Residual Diagnostics - ggplot (2)

# Create residual plot
ggplot(data, aes(x = predicted, y = residuals)) +
  geom_point(alpha = 0.7) +
  geom_hline(yintercept = 0, linetype = "dashed", color = "red") +
  labs(title = "Residuals vs Fitted Values",
       x = "Fitted values",
       y = "Residuals") +
  theme_minimal() +
  theme(plot.title = element_text(size = 16),
        axis.title = element_text(size = 14),
        axis.text = element_text(size = 12))

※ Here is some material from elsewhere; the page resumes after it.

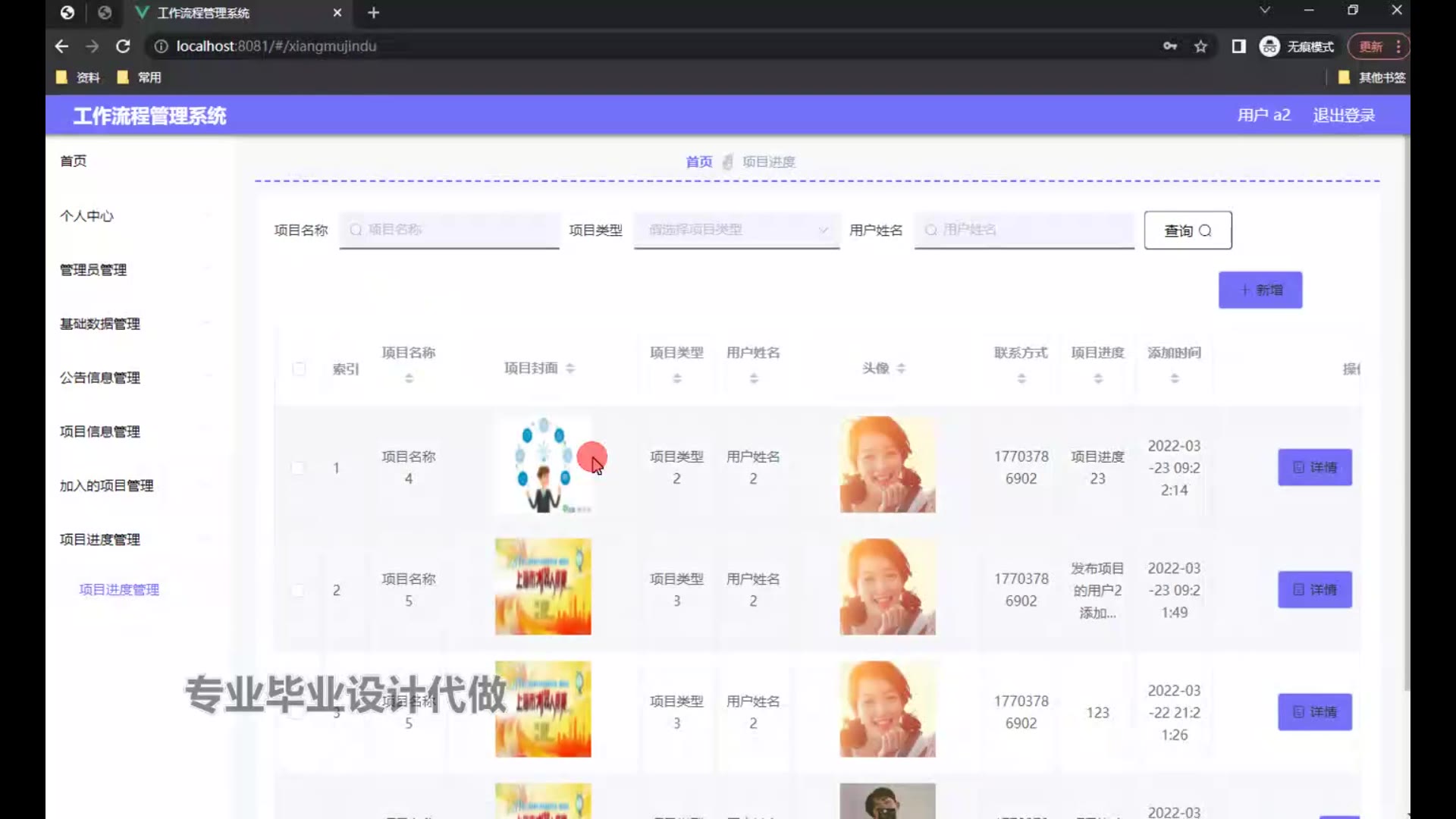Check the checkbox for row 1

[x=298, y=468]
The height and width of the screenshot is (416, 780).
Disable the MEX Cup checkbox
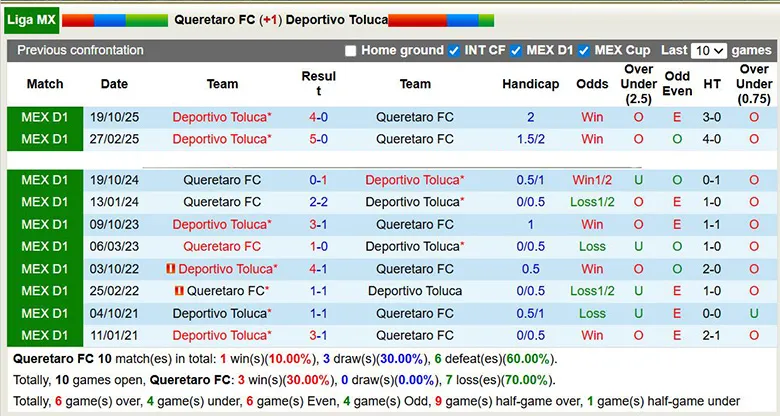(x=583, y=51)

R Code for 3D Visualization

# Create a grid for the regression plane
x1_seq <- seq(min(data$x1), max(data$x1), length.out = 30)
x2_seq <- seq(min(data$x2), max(data$x2), length.out = 30)
grid <- expand.grid(x1 = x1_seq, x2 = x2_seq)
grid$y <- predict(model, newdata = grid)

plot_ly() %>%
  add_markers(data = data, x = ~x1, y = ~x2, z = ~y, 
              marker = list(color = 'black', size = 3, opacity = 0.7)) %>%
  add_surface(x = ~x1_seq, y = ~x2_seq, 
              z = matrix(grid$y, nrow = 30, ncol = 30), 
              opacity = 0.7) %>%
  layout(title = "3D Regression Surface",
         scene = list(
           xaxis = list(title = "x1"),
           yaxis = list(title = "x2"),
           zaxis = list(title = "y")
         ))

3D Visualization with plotly

Additional ggplot Visualization - QQ Plot

ggplot(data, aes(sample = residuals)) +
  stat_qq() +
  stat_qq_line(color = "blue") +
  labs(title = "Normal Q-Q Plot of Residuals",
       x = "Theoretical Quantiles",
       y = "Sample Quantiles") +
  theme_minimal() +
  theme(plot.title = element_text(size = 16),
        axis.title = element_text(size = 14),
        axis.text = element_text(size = 12))

Interpretation of Results

Our model results show:

  • The intercept (β₀) is approximately 4.72, which represents the expected value of y when both x1 and x2 are zero.
  • The coefficient for x1 (β₁) is approximately 2.02, indicating that for each unit increase in x1, y increases by this amount (holding x2 constant).
  • The coefficient for x2 (β₂) is approximately -1.01, indicating that for each unit increase in x2, y decreases by this amount (holding x1 constant).
  • R-squared value of 0.92 indicates that 92% of the variation in y is explained by our model.

Conclusion

Here, we have:

  • Covered multiple linear regression and its mathematical foundation
  • Create simulated data and fit a regression model
  • Created visualizations to understand variable relationships and assess model fit
  • Interpreted our regression analysis findings

Multiple linear regression provides a solid paradigm for understanding the relationship between multiple predictors and a response variable, with extensive applications in various fields including economics, biology, social sciences, and engineering.